## WHAT YOU HAVE TO DO
Exactly reproduce the lines of the listing below from the one containing "Open the Application" through the one containing "This screenshot has height=497, width=663.". Skip the images.
[Opening LISTED RECORDS section]
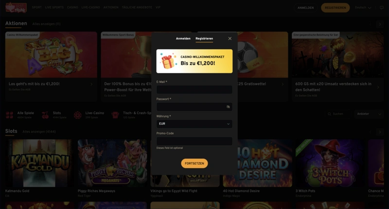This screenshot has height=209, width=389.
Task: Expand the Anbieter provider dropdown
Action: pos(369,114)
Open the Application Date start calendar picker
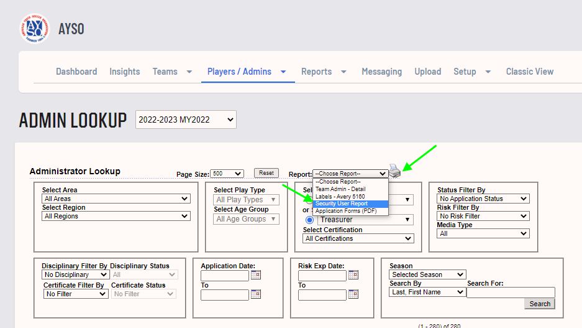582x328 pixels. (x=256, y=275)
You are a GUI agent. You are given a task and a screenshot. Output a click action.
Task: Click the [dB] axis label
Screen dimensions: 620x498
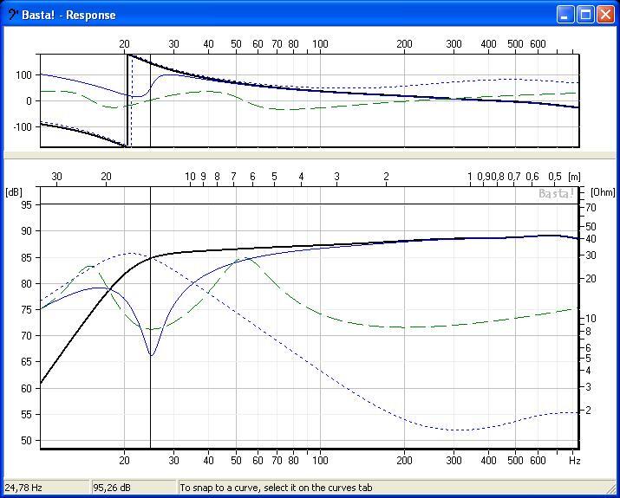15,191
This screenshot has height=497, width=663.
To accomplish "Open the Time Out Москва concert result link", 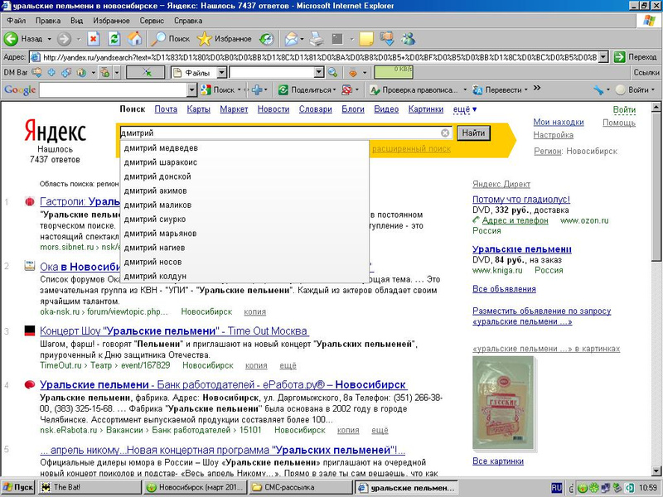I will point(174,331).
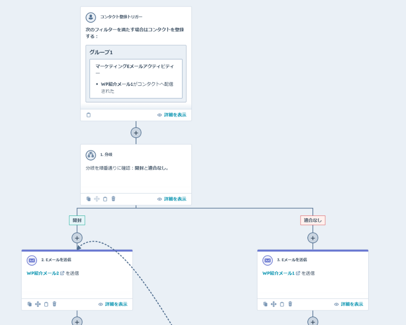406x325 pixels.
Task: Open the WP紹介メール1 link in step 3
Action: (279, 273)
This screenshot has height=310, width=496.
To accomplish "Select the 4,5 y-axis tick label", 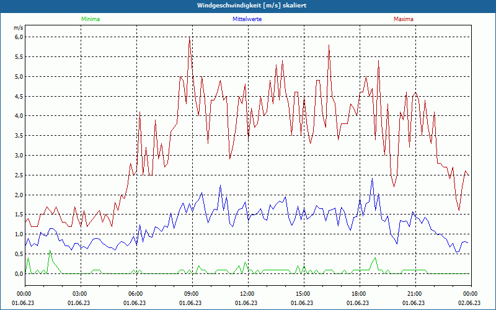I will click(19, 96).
[Closing LISTED RECORDS section]
## TASK SOLUTION
Open the Application Date start calendar picker
582x328 pixels. (x=256, y=275)
You are a GUI agent. You are given a task and a screenshot. Output a click action.
Task: Click the [dB] axis label
Screen dimensions: 620x498
15,191
This screenshot has height=497, width=663.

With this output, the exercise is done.